Instruction:
Copy out the lines below word for word, starting at the line that contains "Viewport: 2112px width, 1188px" and ending at the line that contains "will click(516, 129).", both included.

Entries supplied:
==*==

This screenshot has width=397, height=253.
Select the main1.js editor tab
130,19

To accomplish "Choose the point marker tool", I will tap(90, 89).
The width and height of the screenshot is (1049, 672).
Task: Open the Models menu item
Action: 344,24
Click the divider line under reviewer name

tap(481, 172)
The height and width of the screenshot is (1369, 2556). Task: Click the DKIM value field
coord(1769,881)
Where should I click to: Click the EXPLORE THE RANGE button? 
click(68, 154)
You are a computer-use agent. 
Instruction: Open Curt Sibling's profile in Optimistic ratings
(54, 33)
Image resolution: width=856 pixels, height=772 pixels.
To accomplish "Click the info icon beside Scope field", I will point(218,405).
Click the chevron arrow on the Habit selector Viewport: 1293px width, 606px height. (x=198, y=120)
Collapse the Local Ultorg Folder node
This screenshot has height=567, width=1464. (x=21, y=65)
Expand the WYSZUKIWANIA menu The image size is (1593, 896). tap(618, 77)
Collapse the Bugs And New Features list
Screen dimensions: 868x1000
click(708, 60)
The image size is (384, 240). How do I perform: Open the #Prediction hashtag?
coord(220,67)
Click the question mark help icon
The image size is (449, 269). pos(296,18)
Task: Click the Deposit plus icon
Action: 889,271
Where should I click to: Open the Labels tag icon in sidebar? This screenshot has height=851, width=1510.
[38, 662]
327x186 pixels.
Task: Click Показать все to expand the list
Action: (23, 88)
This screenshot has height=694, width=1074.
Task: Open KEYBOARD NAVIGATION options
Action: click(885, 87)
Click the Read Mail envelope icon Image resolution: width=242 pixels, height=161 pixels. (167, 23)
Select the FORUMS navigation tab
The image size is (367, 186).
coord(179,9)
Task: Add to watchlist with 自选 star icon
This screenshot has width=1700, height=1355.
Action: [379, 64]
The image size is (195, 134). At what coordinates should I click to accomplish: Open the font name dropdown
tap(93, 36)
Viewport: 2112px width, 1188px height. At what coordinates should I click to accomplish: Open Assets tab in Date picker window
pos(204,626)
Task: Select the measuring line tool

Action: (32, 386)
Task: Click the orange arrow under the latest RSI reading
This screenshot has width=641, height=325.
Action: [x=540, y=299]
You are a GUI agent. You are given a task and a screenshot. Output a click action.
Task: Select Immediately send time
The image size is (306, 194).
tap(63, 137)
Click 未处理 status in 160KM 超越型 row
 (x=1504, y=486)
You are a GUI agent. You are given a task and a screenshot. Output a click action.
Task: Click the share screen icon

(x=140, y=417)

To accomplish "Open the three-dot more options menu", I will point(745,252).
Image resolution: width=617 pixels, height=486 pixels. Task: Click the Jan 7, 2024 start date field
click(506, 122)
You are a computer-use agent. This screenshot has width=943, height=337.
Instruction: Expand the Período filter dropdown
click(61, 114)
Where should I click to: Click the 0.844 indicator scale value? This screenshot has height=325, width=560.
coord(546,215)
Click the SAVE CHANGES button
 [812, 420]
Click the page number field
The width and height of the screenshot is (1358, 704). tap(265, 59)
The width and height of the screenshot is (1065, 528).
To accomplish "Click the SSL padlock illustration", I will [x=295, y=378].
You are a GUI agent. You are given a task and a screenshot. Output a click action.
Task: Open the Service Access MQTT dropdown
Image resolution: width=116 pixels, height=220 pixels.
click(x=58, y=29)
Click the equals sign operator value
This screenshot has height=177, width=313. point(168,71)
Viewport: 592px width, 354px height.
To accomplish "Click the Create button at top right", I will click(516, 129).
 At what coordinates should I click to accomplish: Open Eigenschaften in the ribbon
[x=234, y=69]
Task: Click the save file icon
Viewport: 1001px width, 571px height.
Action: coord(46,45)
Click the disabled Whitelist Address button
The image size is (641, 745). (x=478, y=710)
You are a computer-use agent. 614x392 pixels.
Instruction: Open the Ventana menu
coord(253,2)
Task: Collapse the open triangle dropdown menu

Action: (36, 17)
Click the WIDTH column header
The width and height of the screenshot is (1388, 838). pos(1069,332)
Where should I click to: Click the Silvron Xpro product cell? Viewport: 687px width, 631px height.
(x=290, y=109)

==*==

Solution to the problem:
Viewport: 2112px width, 1188px height. At what coordinates should I click to accomplish: Open Assets tab in Date picker window
pos(204,626)
Task: Select the measuring line tool

Action: (32, 386)
Task: Click the orange arrow under the latest RSI reading
This screenshot has width=641, height=325.
Action: [x=540, y=299]
You are a GUI agent. You are given a task and a screenshot. Output a click action.
Task: Select Immediately send time
The image size is (306, 194).
tap(63, 137)
Click 未处理 status in 160KM 超越型 row
 (x=1504, y=486)
You are a GUI agent. You are given a task and a screenshot. Output a click action.
Task: Click the share screen icon

(x=140, y=417)

To accomplish "Open the three-dot more options menu", I will point(745,252).
Image resolution: width=617 pixels, height=486 pixels. Task: Click the Jan 7, 2024 start date field
click(506, 122)
You are a computer-use agent. This screenshot has width=943, height=337.
Instruction: Expand the Período filter dropdown
click(61, 114)
Where should I click to: Click the 0.844 indicator scale value? This screenshot has height=325, width=560.
coord(546,215)
Click the SAVE CHANGES button
 [812, 420]
Click the page number field
The width and height of the screenshot is (1358, 704). tap(265, 59)
The width and height of the screenshot is (1065, 528).
To accomplish "Click the SSL padlock illustration", I will [x=295, y=378].
You are a GUI agent. You are given a task and a screenshot. Output a click action.
Task: Open the Service Access MQTT dropdown
Image resolution: width=116 pixels, height=220 pixels.
click(x=58, y=29)
Click the equals sign operator value
This screenshot has height=177, width=313. point(168,71)
Viewport: 592px width, 354px height.
To accomplish "Click the Create button at top right", I will click(516, 129).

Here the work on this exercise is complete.